## THE PROBLEM
From the records below, extract only the lines running from the line with "The image size is (800, 432)." to the line with "Task: Open 내역 보기 history button", both lines included, reproducing them exactly.

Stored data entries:

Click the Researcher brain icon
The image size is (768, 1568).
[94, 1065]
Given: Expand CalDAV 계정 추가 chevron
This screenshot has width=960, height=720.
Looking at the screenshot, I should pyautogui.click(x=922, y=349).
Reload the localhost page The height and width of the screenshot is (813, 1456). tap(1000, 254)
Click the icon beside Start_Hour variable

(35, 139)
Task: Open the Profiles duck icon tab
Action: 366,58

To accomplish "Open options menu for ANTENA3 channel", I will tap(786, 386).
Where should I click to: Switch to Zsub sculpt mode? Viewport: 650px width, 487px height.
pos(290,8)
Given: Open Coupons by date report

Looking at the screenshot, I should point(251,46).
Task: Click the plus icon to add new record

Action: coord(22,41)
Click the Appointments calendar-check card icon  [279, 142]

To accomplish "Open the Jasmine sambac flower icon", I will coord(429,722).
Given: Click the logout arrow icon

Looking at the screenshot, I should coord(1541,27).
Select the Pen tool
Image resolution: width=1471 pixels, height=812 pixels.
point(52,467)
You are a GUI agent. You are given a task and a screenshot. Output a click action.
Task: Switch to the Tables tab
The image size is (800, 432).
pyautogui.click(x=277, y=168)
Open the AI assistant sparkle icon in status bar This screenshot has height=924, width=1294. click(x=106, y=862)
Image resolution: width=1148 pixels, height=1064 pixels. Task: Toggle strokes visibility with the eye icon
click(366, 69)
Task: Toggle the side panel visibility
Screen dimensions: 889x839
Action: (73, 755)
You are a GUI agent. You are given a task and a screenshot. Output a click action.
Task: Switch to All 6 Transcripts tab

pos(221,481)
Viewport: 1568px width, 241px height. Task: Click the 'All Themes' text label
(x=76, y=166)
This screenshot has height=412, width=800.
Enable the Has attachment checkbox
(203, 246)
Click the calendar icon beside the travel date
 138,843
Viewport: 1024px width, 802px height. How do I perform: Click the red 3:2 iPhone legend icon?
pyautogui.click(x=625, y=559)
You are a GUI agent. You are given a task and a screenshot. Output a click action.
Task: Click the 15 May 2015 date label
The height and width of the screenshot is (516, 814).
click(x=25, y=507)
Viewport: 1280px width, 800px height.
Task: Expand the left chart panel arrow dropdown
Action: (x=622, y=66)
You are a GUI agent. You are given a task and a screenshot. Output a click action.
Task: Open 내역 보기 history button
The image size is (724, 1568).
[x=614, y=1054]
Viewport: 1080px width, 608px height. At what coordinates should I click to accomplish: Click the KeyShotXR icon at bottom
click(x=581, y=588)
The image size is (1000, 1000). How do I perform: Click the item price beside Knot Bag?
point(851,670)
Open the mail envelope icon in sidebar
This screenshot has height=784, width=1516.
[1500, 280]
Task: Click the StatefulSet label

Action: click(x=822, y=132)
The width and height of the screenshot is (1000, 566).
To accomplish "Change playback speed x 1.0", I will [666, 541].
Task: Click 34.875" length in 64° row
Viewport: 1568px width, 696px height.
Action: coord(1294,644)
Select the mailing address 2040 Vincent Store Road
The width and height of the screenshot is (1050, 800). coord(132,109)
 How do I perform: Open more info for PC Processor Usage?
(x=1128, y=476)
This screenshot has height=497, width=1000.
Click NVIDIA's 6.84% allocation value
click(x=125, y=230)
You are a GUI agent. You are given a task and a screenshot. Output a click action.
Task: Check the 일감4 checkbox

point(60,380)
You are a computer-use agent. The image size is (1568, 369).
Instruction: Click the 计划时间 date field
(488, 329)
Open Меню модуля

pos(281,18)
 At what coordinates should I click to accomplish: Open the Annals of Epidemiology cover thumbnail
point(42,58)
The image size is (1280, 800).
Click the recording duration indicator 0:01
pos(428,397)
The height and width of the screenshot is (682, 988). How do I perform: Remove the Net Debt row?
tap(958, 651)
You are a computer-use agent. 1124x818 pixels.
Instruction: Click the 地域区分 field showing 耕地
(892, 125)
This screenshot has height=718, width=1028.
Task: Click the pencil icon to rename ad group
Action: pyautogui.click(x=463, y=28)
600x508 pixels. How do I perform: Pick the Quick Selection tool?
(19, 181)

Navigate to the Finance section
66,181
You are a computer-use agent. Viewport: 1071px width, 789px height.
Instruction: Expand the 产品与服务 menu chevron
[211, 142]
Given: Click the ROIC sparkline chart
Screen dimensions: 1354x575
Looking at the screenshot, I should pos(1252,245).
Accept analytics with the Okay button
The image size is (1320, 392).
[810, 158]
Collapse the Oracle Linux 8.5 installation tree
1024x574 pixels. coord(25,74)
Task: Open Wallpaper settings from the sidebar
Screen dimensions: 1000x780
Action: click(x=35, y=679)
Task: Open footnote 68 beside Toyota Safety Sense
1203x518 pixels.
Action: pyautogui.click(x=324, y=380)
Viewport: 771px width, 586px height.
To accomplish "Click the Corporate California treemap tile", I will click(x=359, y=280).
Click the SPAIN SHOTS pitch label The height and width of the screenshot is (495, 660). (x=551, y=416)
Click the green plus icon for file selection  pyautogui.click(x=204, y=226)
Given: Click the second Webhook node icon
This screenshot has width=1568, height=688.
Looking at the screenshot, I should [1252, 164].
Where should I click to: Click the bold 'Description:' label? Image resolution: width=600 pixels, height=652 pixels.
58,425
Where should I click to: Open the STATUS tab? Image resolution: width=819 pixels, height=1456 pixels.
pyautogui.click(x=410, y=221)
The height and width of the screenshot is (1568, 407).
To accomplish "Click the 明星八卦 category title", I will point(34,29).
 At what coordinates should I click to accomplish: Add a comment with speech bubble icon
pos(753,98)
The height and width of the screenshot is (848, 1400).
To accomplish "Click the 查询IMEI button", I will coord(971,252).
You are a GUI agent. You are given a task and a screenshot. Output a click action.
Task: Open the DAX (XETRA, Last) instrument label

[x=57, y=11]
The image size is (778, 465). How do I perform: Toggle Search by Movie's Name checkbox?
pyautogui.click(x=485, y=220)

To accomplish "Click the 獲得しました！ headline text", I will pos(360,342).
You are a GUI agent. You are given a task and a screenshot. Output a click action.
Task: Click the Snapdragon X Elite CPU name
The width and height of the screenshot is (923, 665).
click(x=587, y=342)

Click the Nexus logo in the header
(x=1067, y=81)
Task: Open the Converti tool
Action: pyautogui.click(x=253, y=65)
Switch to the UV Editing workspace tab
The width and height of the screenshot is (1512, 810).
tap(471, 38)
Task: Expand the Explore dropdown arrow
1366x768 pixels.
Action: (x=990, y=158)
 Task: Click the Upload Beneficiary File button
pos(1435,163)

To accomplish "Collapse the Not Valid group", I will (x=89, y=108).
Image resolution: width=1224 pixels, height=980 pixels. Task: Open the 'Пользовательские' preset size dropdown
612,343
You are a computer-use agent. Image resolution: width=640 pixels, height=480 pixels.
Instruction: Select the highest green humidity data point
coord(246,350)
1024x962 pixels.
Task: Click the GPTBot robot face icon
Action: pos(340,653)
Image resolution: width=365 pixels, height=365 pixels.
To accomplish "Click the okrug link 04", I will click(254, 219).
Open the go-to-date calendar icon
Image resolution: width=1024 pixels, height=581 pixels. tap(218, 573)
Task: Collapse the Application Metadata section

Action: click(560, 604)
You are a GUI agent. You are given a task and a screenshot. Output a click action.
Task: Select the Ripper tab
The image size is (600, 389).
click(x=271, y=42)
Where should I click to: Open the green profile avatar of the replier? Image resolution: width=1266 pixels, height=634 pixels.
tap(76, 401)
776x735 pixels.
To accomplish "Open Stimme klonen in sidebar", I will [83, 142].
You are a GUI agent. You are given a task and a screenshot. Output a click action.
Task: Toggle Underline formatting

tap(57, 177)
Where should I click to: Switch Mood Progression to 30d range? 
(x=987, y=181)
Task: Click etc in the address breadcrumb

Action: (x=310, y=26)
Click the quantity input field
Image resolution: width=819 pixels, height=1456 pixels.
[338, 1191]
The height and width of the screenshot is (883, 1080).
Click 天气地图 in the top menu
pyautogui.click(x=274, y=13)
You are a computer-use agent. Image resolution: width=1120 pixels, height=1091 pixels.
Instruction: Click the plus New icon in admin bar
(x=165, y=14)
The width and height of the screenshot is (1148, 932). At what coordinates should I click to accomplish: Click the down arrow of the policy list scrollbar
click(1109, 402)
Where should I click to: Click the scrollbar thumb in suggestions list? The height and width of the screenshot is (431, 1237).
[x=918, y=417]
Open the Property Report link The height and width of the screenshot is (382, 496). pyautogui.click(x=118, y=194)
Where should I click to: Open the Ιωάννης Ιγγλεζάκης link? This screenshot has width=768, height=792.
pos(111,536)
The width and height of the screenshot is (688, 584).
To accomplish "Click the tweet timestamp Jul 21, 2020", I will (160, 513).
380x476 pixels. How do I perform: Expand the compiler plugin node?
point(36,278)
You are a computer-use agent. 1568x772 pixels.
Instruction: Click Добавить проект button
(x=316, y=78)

## EXERCISE RESPONSE
The image size is (800, 432).
pyautogui.click(x=277, y=168)
Open the AI assistant sparkle icon in status bar This screenshot has height=924, width=1294. click(x=106, y=862)
Image resolution: width=1148 pixels, height=1064 pixels. Task: Toggle strokes visibility with the eye icon
click(366, 69)
Task: Toggle the side panel visibility
Screen dimensions: 889x839
Action: (73, 755)
You are a GUI agent. You are given a task and a screenshot. Output a click action.
Task: Switch to All 6 Transcripts tab

pos(221,481)
Viewport: 1568px width, 241px height. Task: Click the 'All Themes' text label
(x=76, y=166)
This screenshot has height=412, width=800.
Enable the Has attachment checkbox
(203, 246)
Click the calendar icon beside the travel date
 138,843
Viewport: 1024px width, 802px height. How do I perform: Click the red 3:2 iPhone legend icon?
pyautogui.click(x=625, y=559)
You are a GUI agent. You are given a task and a screenshot. Output a click action.
Task: Click the 15 May 2015 date label
The height and width of the screenshot is (516, 814).
click(x=25, y=507)
Viewport: 1280px width, 800px height.
Task: Expand the left chart panel arrow dropdown
Action: (x=622, y=66)
You are a GUI agent. You are given a task and a screenshot. Output a click action.
Task: Open 내역 보기 history button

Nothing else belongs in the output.